In effetti, nelle ultime settimane, si sono moltiplicate le voci nel
campo dell’intellettualità repubblicana, che chiedono di cogliere il
momento per dare una spallata al regime di Teheran. Nella convinzione
che la democrazia sia contagiosa, i neoconservative ritengono che per
l’Iran sia solo una questione di tempo. Stretta tra Iraq ed Afghanistan
– ieri “Stati canaglia”, oggi laboratori per la democrazia, sotto
protettorato americano – la Repubblica Islamica sarebbe in fase di
implosione. E c’è già chi, nei think thank a stelle e strisce,
preconizza un dissolvimento stile Unione Sovietica. Processo che, ça va
sans dire, dovrebbe essere incoraggiato (guidato) dagli Stati Uniti.
D’altro canto, che la democrazia, intesa come deterrente contro il
terrorismo, sia ritenuta la stella polare dei nuovi “consiglieri del
principe” è un dato di fatto, che solo ad osservatori disattenti può
sfuggire.
Nell’ultimo numero della prestigiosa rivista conservatrice Policy
Review, Larry Diamond (in un saggio dal titolo “Universal Democracy?”)

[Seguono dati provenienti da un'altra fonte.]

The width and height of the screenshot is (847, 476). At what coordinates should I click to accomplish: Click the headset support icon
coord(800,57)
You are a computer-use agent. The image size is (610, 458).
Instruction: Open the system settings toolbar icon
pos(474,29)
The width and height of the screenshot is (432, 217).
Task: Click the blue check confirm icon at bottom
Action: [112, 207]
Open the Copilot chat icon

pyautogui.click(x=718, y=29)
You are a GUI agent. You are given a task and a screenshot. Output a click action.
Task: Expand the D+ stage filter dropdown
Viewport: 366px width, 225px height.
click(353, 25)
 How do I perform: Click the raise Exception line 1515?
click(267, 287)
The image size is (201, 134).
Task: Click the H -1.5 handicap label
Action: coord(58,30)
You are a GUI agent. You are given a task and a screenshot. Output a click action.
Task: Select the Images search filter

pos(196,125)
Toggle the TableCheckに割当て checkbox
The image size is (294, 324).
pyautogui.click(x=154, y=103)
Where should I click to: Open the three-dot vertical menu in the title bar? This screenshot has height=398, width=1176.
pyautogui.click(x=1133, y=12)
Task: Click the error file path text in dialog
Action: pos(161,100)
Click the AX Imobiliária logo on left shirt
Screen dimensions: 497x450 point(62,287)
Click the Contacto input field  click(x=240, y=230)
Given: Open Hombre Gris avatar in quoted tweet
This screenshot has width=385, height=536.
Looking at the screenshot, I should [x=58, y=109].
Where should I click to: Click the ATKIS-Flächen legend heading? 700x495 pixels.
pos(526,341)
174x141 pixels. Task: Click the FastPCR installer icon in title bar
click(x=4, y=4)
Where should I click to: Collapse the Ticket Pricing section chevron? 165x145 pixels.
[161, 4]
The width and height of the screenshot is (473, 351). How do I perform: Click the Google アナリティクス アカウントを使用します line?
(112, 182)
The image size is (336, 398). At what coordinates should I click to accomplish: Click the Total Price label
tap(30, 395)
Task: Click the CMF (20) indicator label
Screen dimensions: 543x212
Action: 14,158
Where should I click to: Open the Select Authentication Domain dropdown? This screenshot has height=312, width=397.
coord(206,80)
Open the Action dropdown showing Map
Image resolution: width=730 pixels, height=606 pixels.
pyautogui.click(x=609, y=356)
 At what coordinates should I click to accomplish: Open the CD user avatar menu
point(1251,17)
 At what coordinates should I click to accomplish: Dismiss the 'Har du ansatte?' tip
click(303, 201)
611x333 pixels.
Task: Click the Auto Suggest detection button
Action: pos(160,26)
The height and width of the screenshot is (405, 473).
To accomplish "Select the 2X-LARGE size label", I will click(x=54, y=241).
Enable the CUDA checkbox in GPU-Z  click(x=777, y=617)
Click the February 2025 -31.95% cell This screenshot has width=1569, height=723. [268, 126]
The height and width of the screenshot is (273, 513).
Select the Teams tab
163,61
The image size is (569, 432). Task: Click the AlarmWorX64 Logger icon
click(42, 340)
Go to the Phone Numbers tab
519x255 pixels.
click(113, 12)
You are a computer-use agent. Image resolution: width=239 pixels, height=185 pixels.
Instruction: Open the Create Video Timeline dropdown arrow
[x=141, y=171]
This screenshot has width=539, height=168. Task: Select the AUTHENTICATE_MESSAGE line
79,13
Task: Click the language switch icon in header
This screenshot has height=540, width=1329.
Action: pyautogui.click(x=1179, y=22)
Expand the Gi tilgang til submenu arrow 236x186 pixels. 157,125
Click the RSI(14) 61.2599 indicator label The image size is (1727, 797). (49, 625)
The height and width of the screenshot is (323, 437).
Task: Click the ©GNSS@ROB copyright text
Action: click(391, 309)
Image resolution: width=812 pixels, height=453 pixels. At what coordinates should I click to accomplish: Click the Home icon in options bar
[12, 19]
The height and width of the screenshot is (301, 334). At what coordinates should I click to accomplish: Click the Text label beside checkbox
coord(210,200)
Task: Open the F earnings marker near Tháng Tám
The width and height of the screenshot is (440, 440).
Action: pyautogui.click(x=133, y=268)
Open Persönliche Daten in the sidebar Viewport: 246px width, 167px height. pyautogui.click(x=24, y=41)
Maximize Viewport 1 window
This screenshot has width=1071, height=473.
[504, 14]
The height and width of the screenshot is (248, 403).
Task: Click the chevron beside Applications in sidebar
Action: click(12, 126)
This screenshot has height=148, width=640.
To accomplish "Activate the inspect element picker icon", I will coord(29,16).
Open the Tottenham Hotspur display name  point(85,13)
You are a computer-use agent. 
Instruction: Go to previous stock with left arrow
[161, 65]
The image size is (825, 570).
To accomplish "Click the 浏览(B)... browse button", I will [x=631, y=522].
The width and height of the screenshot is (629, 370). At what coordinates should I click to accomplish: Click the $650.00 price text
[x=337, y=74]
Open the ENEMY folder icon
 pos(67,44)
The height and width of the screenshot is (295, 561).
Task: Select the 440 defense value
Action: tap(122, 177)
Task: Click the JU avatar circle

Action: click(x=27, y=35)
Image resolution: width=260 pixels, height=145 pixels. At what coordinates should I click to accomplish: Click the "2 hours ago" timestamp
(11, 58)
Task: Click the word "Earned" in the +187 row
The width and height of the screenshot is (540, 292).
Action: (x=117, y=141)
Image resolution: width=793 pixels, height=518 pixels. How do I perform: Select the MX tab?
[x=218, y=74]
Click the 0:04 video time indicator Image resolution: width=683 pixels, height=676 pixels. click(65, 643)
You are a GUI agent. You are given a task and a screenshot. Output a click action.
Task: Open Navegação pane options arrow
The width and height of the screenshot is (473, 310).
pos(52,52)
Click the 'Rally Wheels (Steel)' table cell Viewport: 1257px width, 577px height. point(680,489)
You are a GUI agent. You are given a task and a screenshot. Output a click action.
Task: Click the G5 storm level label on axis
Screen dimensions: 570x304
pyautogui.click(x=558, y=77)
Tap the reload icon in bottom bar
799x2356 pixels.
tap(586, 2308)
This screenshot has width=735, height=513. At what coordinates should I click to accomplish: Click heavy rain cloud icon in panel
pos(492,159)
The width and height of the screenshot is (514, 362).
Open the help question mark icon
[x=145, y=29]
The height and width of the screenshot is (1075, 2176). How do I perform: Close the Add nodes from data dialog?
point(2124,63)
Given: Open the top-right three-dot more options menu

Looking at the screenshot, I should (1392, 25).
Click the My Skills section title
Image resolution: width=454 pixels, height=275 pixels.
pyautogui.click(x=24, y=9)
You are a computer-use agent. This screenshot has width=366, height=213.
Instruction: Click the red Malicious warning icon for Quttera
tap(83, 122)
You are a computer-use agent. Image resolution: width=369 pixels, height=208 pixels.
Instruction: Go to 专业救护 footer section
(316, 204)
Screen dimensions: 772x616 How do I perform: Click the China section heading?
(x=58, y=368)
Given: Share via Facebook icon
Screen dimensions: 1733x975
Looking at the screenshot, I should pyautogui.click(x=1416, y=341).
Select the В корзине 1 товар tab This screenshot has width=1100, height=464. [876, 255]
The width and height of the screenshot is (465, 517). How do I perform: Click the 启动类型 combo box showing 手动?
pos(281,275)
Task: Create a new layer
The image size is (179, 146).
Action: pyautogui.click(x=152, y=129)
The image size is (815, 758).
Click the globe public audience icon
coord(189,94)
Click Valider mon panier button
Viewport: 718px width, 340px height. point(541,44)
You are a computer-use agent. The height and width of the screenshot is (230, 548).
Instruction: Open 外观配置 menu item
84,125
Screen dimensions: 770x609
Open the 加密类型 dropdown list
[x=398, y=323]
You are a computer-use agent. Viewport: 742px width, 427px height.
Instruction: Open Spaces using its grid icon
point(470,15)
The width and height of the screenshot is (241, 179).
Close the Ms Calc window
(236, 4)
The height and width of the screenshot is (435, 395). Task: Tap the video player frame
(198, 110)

afferma: “La guerra all’Iraq è stata sferrata per disarmare Saddam
Hussein, ma per molti tra coloro che l’hanno sostenuta, l’obiettivo
primario era quello di determinare un cambio di regime”. Che favorisse
“un cambiamento politico radicale” in quel paese, “volto a conseguire
qualcosa che lì non è mai esistita prima: la democrazia”. Diamond si
augura, dunque, che questo processo democratico investa gli Stati
confinanti con l’Iraq. Particolarmente prolifico sulla questione,
Micheal Ledeen, esponente di punta dei “neocon”, che, in un editoriale
sul Wall Street Journal, si sofferma sulla voglia di democrazia, così
forte in tanta parte del popolo iraniano. Paradossalmente, o forse no,
il più filoamericano del Medio Oriente, a fronte di un governo, che, da
Khomeini in poi, considera l’America il “Grande Satana”. Con le
manifestazioni studentesche che in Iran crescono nell’approssimarsi
dello sciopero generale del 9 luglio prossimo, avverte Ledeen, si
avvicina il “momento della verità”. Titolo, quest’ultimo, di un altro
suo articolo su National Review, che richiama il governo americano ad
appoggiare senza remore la spinta democratizzante viva ed attiva nella
società iraniana. Innanzitutto, con la straordinaria potenza della
comunicazione. Segnala, per esempio, il ruolo che possono giocare in
questa partita le numerose radio che dagli States trasmettono in lingua
farsi in Iran.
D’altro canto, Ledeen – autore del libro “The War Against Terror
Masters” – non tralascia di mettere l’accento sul sostegno che l’Iran,
“cuore della struttura jihadista” fornisce al terrorismo islamico nelle
sue diverse forme, dagli hezbollah libanesi ad Hamas, appunto ad al
Qaeda. Connivenze, che, sommate al programma nucleare iraniano (targato
Russia) sul quale anche l’Aiea di El Baradei ha espresso preoccupate
riserve, non lasciano spazio a tentennamenti. Per questo, il docente
dell’American Enterprise Institute critica aspramente il segretario di
Stato, Powell, e il suo vice, Armitage, rei di essersi mostrati
favorevoli ad un approccio dialogante con le classi dirigenti iraniane.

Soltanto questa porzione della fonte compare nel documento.